Chandra Levy slaying suspect is moved

WASHINGTON — A Salvadoran immigrant facing charges in the slaying of Washington intern Chandra Levy has been moved to Oklahoma from a federal prison in California, officials said Friday.

Ingmar Guandique, 27, was transferred Thursday from the Adelanto, Calif., prison where he was serving a 10-year sentence for an assault conviction, Federal Bureau of Prisons spokeswoman Felicia Ponce said. He was taken to the bureau’s federal transfer center in Oklahoma City.

Ponce could not say where Guandique was headed or how long he would be in Oklahoma.

“Where an inmate is going to be held is not public information until they arrive,” she said.

District of Columbia police issued an arrest warrant March 3 for Guandique, accusing him of sexually assaulting and killing Levy on a trail in Rock Creek Park in May 2001. Her remains were found in the Washington park a year later. Guandique faces a first-degree murder charge in the death of the Modesto, Calif., native.

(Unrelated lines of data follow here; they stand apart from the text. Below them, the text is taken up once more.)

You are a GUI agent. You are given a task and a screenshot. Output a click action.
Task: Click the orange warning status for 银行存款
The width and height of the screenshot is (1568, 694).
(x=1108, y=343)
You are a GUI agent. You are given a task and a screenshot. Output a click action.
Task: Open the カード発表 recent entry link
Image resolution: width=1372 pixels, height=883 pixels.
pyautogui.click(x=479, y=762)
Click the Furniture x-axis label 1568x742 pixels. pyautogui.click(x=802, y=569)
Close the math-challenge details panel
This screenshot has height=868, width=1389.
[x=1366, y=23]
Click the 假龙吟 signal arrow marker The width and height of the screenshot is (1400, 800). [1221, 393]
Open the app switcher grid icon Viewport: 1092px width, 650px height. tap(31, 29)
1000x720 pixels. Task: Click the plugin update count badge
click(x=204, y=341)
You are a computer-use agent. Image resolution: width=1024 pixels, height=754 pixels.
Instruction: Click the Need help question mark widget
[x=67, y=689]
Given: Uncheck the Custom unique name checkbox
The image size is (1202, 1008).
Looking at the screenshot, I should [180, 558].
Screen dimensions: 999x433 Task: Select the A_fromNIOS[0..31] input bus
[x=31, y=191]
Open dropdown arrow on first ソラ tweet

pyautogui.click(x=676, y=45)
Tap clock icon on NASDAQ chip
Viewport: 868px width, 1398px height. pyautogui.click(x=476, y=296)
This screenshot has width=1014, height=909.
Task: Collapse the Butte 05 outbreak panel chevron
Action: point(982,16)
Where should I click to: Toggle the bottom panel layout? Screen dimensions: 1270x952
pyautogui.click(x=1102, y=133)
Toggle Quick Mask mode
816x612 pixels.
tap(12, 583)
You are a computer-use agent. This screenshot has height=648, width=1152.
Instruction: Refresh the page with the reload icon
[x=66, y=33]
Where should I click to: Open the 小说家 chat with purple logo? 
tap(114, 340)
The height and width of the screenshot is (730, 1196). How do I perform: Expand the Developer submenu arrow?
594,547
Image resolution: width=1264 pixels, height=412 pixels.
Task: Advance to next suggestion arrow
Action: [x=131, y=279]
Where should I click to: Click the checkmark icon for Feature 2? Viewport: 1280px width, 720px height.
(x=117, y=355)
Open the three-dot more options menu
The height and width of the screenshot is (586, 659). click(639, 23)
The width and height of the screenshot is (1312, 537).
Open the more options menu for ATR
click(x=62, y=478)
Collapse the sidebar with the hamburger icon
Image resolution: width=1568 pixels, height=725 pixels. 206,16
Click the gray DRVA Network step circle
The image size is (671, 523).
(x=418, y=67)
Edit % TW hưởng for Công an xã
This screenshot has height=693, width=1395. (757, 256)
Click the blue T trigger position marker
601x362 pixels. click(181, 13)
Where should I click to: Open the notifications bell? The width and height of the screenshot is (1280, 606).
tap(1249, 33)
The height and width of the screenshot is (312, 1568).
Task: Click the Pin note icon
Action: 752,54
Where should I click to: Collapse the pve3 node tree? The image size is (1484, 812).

Authorities have said Guandique was expected to be brought to Washington within 30 to 60 days of the arrest warrant.

Channing Phillips, a spokesman for the U.S. Attorney’s Office for the District of Columbia, said Friday that he did not know when Guandique would arrive.

D.C. police spokeswoman Gwendolyn Crump said the U.S. Marshals Service is handling Guandique’s transfer to Washington.

“We don’t have a set date as to when he will arrive in D.C.,” Crump said.

Guandique was sentenced in 2002 for attacking two women in the same park around the time of Levy’s disappearance.